As organizations increasingly shift to hybrid-cloud environments, data integration challenges may increase, with proprietary and third-party data sources existing on disparate platforms. In addition to master data, GenAI applications consume other forms of data (e.g., reference, unstructured first-party) that traditionally sit in the realm of knowledge management. Value creation opportunities from GenAI are blending knowledge and data management capabilities. Data quality and accessibility issues can limit value and potentially create a perception that scaled solutions are not viable nor valuable.
A GenAI-ready data foundation includes the processes, philosophies, approaches, and approvals for data sharing and use. As a part of this, evaluate the organization’s data findability, accessibility, interoperability, reusability, and storage. Rather than starting from scratch, the organization’s existing data governance efforts can likely be extended and adjusted to accommodate unstructured data.

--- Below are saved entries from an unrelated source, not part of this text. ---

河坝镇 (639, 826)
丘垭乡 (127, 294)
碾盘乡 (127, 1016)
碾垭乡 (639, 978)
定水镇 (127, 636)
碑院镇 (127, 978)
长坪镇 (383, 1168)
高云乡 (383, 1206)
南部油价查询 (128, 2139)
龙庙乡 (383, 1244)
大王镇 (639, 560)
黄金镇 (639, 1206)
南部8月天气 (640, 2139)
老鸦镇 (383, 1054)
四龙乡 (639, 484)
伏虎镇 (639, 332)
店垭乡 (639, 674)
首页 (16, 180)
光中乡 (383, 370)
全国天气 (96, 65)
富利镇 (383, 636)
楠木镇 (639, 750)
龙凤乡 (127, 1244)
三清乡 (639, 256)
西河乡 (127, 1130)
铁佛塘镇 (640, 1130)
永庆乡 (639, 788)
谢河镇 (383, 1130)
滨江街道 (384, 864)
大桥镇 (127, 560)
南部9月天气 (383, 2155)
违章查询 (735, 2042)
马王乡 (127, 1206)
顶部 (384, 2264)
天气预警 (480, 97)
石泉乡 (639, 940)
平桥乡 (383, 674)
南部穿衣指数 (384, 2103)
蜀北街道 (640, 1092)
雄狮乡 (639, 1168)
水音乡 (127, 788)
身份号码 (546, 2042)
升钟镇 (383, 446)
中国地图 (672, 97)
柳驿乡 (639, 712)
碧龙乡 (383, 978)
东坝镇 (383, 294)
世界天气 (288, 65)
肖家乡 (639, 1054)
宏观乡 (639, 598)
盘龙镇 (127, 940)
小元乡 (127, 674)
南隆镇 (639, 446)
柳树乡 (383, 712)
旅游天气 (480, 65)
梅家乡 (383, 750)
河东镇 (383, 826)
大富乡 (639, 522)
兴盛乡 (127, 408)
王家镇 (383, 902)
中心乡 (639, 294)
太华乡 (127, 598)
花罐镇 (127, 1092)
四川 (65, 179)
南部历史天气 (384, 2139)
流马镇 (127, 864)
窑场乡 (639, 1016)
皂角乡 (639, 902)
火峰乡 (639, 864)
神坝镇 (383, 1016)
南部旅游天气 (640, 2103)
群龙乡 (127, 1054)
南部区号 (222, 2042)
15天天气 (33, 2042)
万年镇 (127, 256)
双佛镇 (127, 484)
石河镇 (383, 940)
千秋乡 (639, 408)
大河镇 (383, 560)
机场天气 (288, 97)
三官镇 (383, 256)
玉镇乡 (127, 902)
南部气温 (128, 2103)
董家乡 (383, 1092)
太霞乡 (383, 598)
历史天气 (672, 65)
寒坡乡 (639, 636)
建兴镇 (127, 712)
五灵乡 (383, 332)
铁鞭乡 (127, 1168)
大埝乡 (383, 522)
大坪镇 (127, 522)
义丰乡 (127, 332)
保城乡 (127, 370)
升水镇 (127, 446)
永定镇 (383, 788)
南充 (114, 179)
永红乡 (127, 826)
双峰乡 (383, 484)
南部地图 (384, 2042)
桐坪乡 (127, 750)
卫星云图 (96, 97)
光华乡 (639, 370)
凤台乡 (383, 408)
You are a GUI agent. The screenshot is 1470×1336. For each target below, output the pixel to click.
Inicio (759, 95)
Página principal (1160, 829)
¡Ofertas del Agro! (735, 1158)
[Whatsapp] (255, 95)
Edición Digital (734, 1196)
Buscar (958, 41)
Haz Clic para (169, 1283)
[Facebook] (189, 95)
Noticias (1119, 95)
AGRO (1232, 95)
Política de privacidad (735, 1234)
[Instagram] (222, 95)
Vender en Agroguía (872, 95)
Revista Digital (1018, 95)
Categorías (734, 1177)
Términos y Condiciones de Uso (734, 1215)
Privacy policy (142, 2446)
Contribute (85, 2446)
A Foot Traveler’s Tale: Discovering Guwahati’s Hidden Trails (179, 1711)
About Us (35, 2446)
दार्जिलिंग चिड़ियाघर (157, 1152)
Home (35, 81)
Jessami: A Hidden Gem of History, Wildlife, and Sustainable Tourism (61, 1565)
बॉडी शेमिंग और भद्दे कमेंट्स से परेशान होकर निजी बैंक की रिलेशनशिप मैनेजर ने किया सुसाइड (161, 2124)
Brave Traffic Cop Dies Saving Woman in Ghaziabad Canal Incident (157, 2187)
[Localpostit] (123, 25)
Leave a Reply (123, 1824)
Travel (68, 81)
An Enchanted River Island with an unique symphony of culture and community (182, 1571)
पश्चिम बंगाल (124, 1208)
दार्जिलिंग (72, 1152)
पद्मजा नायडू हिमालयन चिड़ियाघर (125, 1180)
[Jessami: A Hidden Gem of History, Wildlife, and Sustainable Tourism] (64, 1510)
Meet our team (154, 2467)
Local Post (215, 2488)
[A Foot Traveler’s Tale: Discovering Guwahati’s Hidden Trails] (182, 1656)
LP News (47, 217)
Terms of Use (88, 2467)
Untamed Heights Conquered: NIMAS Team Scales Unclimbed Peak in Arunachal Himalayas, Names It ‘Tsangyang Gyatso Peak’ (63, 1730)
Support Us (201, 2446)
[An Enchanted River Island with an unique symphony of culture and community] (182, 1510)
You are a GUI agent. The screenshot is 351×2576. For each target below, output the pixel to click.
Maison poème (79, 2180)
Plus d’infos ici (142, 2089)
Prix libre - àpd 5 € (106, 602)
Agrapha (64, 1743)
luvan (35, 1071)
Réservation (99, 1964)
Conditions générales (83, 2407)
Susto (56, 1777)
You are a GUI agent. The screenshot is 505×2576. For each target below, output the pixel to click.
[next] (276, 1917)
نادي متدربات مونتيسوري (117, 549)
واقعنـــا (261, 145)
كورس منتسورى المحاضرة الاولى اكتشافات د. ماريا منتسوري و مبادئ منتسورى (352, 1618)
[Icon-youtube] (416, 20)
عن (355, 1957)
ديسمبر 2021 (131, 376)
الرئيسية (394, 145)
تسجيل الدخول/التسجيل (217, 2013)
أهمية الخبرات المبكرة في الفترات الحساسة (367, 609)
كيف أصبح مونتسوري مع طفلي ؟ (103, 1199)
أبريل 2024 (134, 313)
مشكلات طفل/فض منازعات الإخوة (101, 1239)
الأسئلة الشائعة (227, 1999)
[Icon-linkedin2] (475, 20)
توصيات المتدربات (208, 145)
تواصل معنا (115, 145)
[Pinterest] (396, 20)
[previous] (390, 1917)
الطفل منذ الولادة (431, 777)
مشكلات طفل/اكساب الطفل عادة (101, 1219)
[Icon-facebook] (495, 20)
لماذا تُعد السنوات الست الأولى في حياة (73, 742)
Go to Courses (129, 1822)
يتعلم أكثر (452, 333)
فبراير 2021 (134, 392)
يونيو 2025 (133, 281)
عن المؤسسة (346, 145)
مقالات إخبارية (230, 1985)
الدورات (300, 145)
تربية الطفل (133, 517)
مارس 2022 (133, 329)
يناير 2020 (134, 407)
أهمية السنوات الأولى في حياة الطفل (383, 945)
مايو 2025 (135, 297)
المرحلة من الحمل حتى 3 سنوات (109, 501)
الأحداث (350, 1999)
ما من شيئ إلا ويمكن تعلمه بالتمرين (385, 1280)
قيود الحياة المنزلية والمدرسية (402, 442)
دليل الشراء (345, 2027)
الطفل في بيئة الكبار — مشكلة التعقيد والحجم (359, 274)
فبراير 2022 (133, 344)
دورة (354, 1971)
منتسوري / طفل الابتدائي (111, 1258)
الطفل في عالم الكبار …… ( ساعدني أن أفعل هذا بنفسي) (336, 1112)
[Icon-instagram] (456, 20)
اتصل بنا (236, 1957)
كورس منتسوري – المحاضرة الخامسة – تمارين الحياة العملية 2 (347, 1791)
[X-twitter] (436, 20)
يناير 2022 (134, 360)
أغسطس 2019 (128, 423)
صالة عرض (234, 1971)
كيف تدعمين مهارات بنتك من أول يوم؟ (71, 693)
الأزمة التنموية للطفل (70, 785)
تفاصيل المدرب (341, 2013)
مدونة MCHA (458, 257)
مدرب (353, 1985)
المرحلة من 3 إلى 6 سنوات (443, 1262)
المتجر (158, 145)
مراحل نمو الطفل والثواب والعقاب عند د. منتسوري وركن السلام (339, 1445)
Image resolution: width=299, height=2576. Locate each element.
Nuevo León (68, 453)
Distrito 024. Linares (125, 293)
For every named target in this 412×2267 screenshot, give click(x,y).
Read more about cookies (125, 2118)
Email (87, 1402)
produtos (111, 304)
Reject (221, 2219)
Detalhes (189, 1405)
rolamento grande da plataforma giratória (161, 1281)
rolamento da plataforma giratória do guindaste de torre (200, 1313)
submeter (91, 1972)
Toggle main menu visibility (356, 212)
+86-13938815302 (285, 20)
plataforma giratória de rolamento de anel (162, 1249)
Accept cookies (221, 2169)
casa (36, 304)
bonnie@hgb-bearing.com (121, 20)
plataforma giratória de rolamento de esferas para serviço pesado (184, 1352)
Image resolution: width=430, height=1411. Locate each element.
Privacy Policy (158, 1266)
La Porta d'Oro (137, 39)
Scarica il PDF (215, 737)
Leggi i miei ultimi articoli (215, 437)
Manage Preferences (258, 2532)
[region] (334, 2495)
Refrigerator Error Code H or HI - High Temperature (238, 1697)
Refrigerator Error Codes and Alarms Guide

Data should also be curated and integrated across departmental lines. Consider a parallel workstream for data readiness evaluation and progression focused on clean and organized data, efficient data pipelines, and robust data governance practices. By ensuring systems are secure and foundational data capabilities are aligned with the Generative AI strategy and governance, enterprises can evolve data availability, engineering, and management to enable adoption and scale. At the same time, it is worth noting that interim value can be harvested, albeit at a lower potential, while comprehensive and foundational data modernization activities are underway.